■ Task item
Nothing but a number is expected: the count of lines in the data below that include "pixels".

Supplied records START

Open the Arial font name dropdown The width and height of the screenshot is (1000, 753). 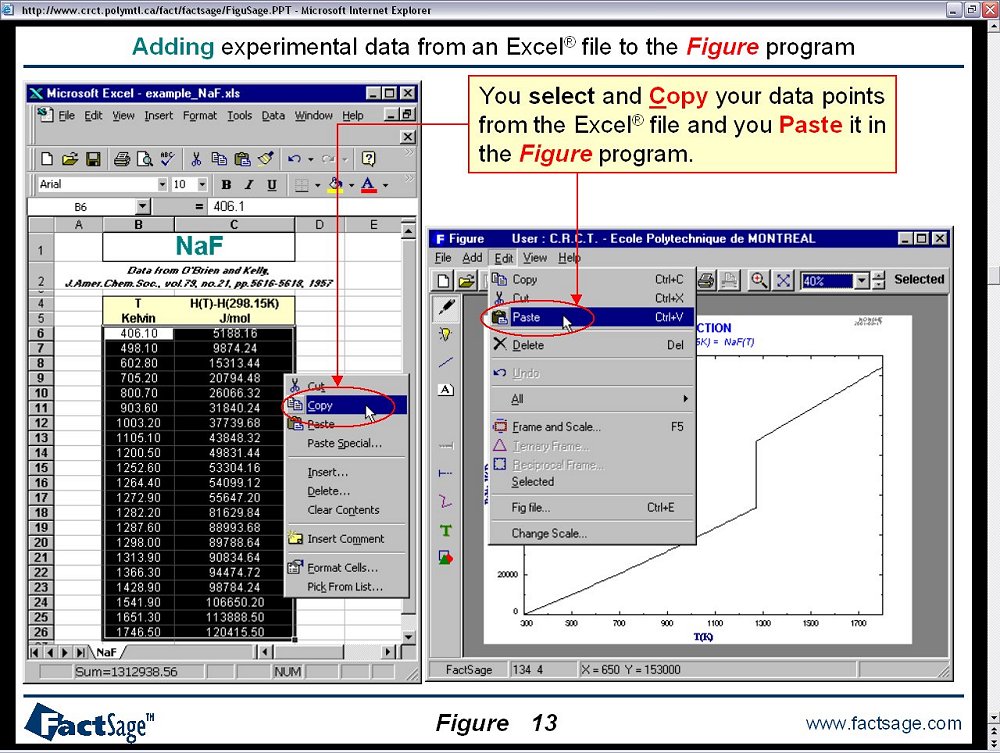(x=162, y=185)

Supplied records END
Supplied records START

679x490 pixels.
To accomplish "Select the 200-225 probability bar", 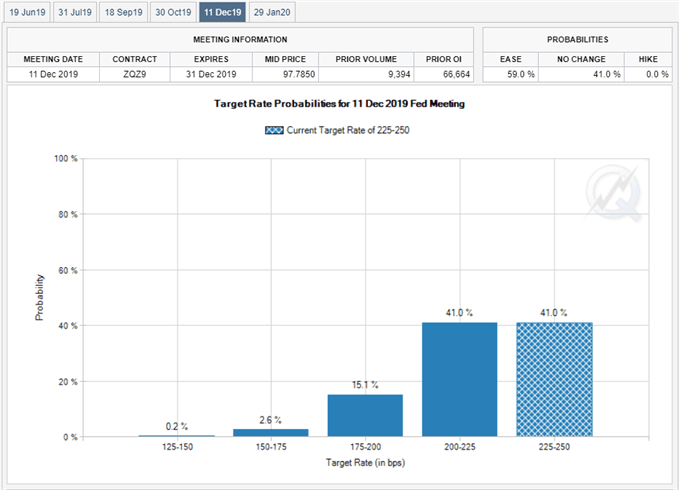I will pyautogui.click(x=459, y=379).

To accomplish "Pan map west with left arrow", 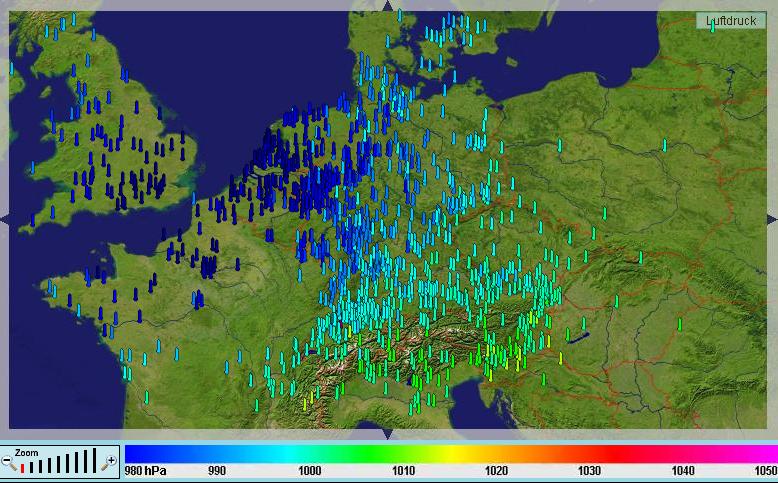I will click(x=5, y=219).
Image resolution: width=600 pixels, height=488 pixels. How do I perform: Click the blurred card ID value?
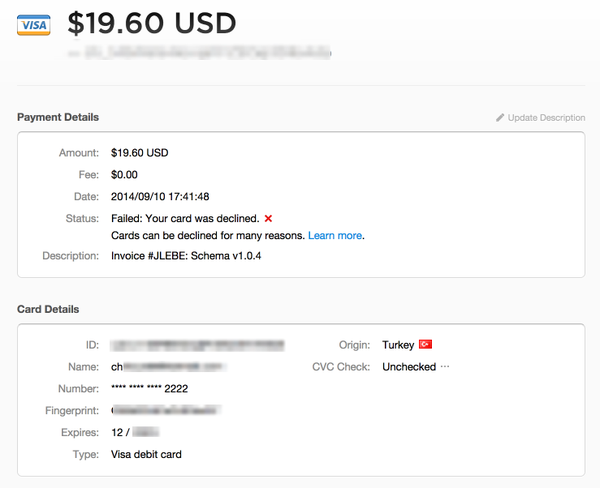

Supplied records END

■ Answer to this exercise
2